Retype every line of the listing below verbatim, with nothing added, omitted, or altered.

>> begin

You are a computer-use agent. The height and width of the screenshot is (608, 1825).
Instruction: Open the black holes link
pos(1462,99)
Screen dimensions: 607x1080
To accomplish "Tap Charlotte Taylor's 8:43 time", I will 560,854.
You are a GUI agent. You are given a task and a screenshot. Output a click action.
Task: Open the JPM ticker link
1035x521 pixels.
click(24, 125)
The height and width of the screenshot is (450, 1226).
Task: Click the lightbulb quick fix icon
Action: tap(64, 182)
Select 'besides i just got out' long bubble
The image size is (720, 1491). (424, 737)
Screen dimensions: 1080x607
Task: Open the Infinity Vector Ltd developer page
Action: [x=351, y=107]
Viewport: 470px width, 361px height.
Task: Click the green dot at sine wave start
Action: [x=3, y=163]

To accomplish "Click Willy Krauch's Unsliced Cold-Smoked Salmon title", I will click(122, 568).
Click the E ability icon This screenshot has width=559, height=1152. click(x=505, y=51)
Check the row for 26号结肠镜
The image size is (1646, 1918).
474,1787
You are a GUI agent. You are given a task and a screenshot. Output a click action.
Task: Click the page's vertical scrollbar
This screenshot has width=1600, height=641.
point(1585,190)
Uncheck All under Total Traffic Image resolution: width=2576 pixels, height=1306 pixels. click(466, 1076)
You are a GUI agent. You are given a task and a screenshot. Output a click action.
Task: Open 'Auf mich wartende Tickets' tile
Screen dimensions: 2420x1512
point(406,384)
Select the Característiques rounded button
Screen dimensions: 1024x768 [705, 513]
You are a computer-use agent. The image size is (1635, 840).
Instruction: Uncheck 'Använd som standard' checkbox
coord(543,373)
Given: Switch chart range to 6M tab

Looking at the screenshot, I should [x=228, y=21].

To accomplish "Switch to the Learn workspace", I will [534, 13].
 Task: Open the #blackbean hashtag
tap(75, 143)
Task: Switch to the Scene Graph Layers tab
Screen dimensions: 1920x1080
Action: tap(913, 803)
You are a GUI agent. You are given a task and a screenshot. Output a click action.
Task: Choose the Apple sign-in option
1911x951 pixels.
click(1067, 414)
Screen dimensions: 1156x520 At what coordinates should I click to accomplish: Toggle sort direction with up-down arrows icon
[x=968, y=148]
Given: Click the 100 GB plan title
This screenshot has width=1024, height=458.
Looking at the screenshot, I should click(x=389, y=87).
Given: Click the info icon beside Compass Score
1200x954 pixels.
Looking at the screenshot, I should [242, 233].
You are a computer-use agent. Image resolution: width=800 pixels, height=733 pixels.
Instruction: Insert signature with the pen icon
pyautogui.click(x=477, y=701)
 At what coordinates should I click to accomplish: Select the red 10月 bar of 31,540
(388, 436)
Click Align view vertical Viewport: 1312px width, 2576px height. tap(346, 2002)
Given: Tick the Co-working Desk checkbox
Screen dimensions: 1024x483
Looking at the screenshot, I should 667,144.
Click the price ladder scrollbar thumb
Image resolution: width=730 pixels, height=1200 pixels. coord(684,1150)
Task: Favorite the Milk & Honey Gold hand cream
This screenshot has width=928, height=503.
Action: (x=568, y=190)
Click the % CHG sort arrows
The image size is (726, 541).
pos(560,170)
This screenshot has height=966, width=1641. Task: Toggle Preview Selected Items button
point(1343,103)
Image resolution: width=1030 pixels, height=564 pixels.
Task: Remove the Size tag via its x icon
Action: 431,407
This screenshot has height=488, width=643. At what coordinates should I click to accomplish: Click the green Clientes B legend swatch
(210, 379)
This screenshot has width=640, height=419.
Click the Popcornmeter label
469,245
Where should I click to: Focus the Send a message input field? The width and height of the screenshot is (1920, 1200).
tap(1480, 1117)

>> end

> _EXERCISE SOLUTION_
You are a computer-use agent. The height and width of the screenshot is (608, 1825).
Instruction: Open the black holes link
pos(1462,99)
Screen dimensions: 607x1080
To accomplish "Tap Charlotte Taylor's 8:43 time", I will 560,854.
You are a GUI agent. You are given a task and a screenshot. Output a click action.
Task: Open the JPM ticker link
1035x521 pixels.
click(24, 125)
The height and width of the screenshot is (450, 1226).
Task: Click the lightbulb quick fix icon
Action: tap(64, 182)
Select 'besides i just got out' long bubble
The image size is (720, 1491). (424, 737)
Screen dimensions: 1080x607
Task: Open the Infinity Vector Ltd developer page
Action: [x=351, y=107]
Viewport: 470px width, 361px height.
Task: Click the green dot at sine wave start
Action: [x=3, y=163]

To accomplish "Click Willy Krauch's Unsliced Cold-Smoked Salmon title", I will click(122, 568).
Click the E ability icon This screenshot has width=559, height=1152. click(x=505, y=51)
Check the row for 26号结肠镜
The image size is (1646, 1918).
474,1787
You are a GUI agent. You are given a task and a screenshot. Output a click action.
Task: Click the page's vertical scrollbar
This screenshot has width=1600, height=641.
point(1585,190)
Uncheck All under Total Traffic Image resolution: width=2576 pixels, height=1306 pixels. click(466, 1076)
You are a GUI agent. You are given a task and a screenshot. Output a click action.
Task: Open 'Auf mich wartende Tickets' tile
Screen dimensions: 2420x1512
point(406,384)
Select the Característiques rounded button
Screen dimensions: 1024x768 [705, 513]
You are a computer-use agent. The image size is (1635, 840).
Instruction: Uncheck 'Använd som standard' checkbox
coord(543,373)
Given: Switch chart range to 6M tab

Looking at the screenshot, I should [x=228, y=21].

To accomplish "Switch to the Learn workspace", I will [534, 13].
 Task: Open the #blackbean hashtag
tap(75, 143)
Task: Switch to the Scene Graph Layers tab
Screen dimensions: 1920x1080
Action: tap(913, 803)
You are a GUI agent. You are given a task and a screenshot. Output a click action.
Task: Choose the Apple sign-in option
1911x951 pixels.
click(1067, 414)
Screen dimensions: 1156x520 At what coordinates should I click to accomplish: Toggle sort direction with up-down arrows icon
[x=968, y=148]
Given: Click the 100 GB plan title
This screenshot has width=1024, height=458.
Looking at the screenshot, I should click(x=389, y=87).
Given: Click the info icon beside Compass Score
1200x954 pixels.
Looking at the screenshot, I should [242, 233].
You are a computer-use agent. Image resolution: width=800 pixels, height=733 pixels.
Instruction: Insert signature with the pen icon
pyautogui.click(x=477, y=701)
 At what coordinates should I click to accomplish: Select the red 10月 bar of 31,540
(388, 436)
Click Align view vertical Viewport: 1312px width, 2576px height. tap(346, 2002)
Given: Tick the Co-working Desk checkbox
Screen dimensions: 1024x483
Looking at the screenshot, I should 667,144.
Click the price ladder scrollbar thumb
Image resolution: width=730 pixels, height=1200 pixels. coord(684,1150)
Task: Favorite the Milk & Honey Gold hand cream
This screenshot has width=928, height=503.
Action: (x=568, y=190)
Click the % CHG sort arrows
The image size is (726, 541).
pos(560,170)
This screenshot has height=966, width=1641. Task: Toggle Preview Selected Items button
point(1343,103)
Image resolution: width=1030 pixels, height=564 pixels.
Task: Remove the Size tag via its x icon
Action: 431,407
This screenshot has height=488, width=643. At what coordinates should I click to accomplish: Click the green Clientes B legend swatch
(210, 379)
This screenshot has width=640, height=419.
Click the Popcornmeter label
469,245
Where should I click to: Focus the Send a message input field? The width and height of the screenshot is (1920, 1200).
tap(1480, 1117)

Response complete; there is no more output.